-- MATERIAL SHOWN follows --

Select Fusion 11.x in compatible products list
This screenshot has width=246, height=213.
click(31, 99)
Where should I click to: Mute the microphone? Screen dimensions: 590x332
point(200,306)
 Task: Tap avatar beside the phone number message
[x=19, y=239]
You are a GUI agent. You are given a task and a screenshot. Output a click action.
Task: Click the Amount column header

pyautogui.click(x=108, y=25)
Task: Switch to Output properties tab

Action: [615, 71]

-- MATERIAL SHOWN concluded --
-- MATERIAL SHOWN follows --

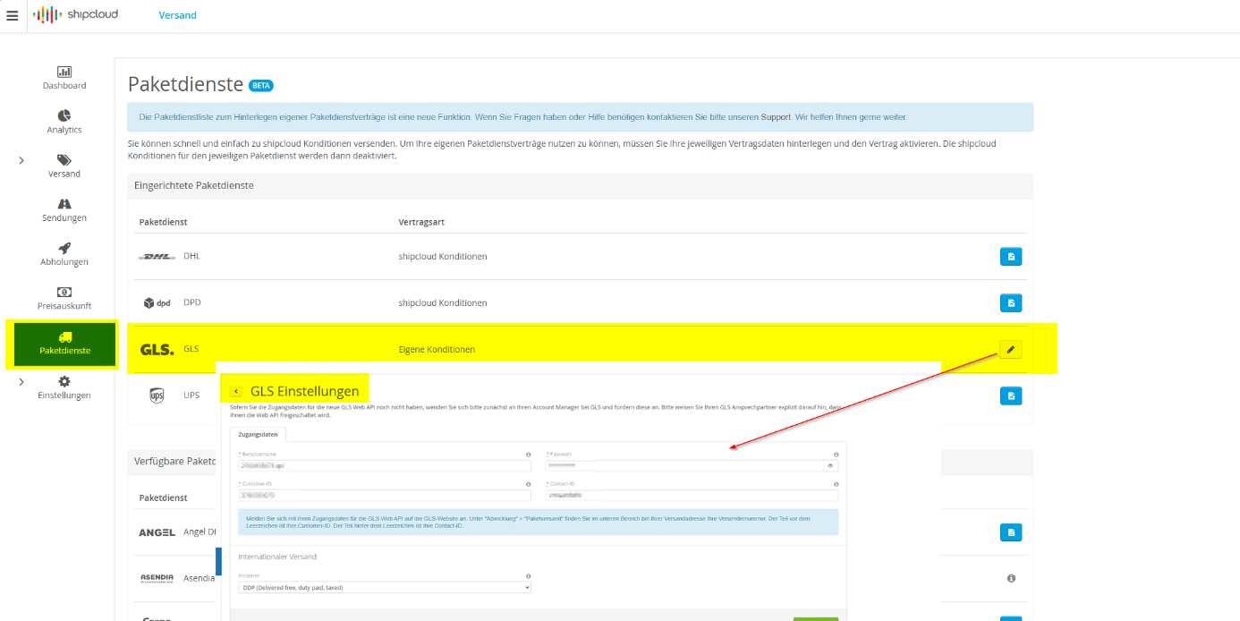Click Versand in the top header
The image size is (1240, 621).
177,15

-- MATERIAL SHOWN concluded --

#### WHAT TO PRODUCE:
In your answer, include only the lines above starting at the line that holds "Where should I" and ending at the line that holds "You are a GUI", copied exactly.

#### RESPONSE AREA:
Where should I click to: Mute the microphone? Screen dimensions: 590x332
point(200,306)
 Task: Tap avatar beside the phone number message
[x=19, y=239]
You are a GUI agent. You are given a task and a screenshot. Output a click action.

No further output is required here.